En Chile empezamos un debate similar en la discusión del proyecto de ley, que entrará en vigencia desde el próximo año, que prohíbe el uso de celulares en las salas de clases, con algunas excepciones como necesidades de aprendizaje, de salud o emergencias. Esta iniciativa surgió, por una parte, desde los profesores que no podían competir por la atención con un aparato móvil, como también desde los propios estudiantes que, al ser consultados, optaban por dejar los teléfonos fuera.
Pero la discusión de fondo es otra, es sobre la atención de los niños y niñas. Hoy las redes sociales han revolucionado la forma en que nos comunicamos e informamos del mundo y, junto con los beneficios que generan, no podemos olvidar que son modelos de negocio dedicados a aumentar el tiempo en pantalla. Su negocio depende de que todos nosotros estemos más tiempo de nuestro día mirando la pantalla. Por el contrario, todos los estudios científicos demuestran que la exposición prolongada a las pantallas genera consecuencias adversas.
El modelo de negocio, por tanto, se contrapone a la salud mental y emocional de la infancia. Los riesgos son múltiples, la sobreexposición genera ansiedad, deteriora la concentración y desplaza actividades esenciales para el desarrollo, tales como la lectura, el juego, la creatividad y la socialización presencial, además de dejar expuestos a nuestros hijos a riesgos graves, entre ellos el grooming, el ciberacoso y la proliferación de contenido inapropiado para su edad.

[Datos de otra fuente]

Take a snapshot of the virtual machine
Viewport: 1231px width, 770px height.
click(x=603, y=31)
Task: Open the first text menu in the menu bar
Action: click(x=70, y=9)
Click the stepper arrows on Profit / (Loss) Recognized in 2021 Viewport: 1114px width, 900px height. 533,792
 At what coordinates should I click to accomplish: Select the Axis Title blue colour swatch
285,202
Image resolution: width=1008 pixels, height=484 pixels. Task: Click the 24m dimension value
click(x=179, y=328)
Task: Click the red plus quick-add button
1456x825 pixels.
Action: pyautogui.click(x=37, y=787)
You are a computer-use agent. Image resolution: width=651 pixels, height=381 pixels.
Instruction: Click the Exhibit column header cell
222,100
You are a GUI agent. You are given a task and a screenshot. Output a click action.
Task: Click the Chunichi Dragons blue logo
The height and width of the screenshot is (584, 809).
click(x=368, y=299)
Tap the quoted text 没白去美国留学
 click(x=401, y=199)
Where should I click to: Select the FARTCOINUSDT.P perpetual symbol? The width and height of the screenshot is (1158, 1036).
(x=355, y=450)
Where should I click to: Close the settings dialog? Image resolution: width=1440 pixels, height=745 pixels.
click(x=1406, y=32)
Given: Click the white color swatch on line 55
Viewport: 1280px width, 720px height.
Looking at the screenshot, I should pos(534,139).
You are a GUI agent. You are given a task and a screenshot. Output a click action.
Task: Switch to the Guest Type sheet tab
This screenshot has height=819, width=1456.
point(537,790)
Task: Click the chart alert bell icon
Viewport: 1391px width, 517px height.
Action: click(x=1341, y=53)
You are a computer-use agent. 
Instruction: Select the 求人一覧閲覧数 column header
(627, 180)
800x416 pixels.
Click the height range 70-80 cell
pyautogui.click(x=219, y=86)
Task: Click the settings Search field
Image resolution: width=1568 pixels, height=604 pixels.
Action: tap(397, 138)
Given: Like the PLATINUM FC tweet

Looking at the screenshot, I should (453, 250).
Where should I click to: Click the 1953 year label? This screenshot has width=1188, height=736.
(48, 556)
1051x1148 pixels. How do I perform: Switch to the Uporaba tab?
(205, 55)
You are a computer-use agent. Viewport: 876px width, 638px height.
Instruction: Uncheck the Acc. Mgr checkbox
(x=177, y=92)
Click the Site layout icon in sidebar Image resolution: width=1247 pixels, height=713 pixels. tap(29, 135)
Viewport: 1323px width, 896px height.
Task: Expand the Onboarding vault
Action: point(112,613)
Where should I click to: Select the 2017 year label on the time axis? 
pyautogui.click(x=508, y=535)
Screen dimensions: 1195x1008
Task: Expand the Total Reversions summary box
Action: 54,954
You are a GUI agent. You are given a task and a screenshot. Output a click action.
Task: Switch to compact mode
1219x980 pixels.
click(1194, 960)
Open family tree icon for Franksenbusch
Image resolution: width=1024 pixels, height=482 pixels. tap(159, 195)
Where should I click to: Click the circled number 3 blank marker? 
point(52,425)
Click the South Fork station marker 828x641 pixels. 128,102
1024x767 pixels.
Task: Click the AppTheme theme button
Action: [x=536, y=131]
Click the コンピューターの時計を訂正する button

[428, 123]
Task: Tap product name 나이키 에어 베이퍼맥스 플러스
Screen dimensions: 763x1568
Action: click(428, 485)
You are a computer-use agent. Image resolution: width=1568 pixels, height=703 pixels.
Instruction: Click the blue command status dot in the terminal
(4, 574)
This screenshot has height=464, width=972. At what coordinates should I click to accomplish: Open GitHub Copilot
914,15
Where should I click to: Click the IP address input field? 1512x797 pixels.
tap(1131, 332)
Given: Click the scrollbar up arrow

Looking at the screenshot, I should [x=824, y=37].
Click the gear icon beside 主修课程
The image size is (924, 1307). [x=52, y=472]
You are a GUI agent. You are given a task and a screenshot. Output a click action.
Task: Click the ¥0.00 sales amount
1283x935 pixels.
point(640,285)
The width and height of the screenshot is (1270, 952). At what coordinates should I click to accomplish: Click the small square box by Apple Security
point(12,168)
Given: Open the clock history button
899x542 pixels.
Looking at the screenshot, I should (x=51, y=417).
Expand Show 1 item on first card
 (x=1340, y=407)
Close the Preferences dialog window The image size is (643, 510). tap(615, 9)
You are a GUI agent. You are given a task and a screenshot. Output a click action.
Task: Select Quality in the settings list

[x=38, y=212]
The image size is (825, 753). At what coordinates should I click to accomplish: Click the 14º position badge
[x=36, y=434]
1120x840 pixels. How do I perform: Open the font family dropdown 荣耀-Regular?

La prohibición australiana nos muestra que es posible colocar límites a un mercado que hoy regula, en gran parte, la vida de los más jóvenes. Pero quiero ser clara: mi propuesta no es legislar desde el miedo ni una condena total a la tecnología, sino una invitación a que discutamos cómo son los espacios digitales que hoy existen, sus efectos y tomar decisiones a partir de la evidencia y experiencia para nuestras futuras generaciones. Poner el interés común por delante.
El debate también debe considerar que medidas de este tipo no tienen por qué ser rígidas o absolutas, sino parte de un enfoque más amplio: educación digital en todos los niveles, formación de competencias para el autocuidado en línea y mecanismos reales de supervisión y responsabilidad para las grandes plataformas tecnológicas.
Chile tiene la oportunidad de aprender de experiencias como la australiana, recogiendo sus logros y sus desafíos y adaptándolos a nuestra realidad y contexto. Es hora de poner a los niños y jóvenes antes que los intereses comerciales de las grandes tecnológicas. La tecnología llegó para quedarse, son los desafíos que nos toca enfrentar en este siglo y lo que tenemos claro es que queremos que niños, niñas y adolescentes desarrollen habilidades digitales, pensamiento crítico y autonomía, pero también queremos defender su bienestar, su salud mental, su capacidad de jugar, de conversar, de tener amigas y amigos de verdad.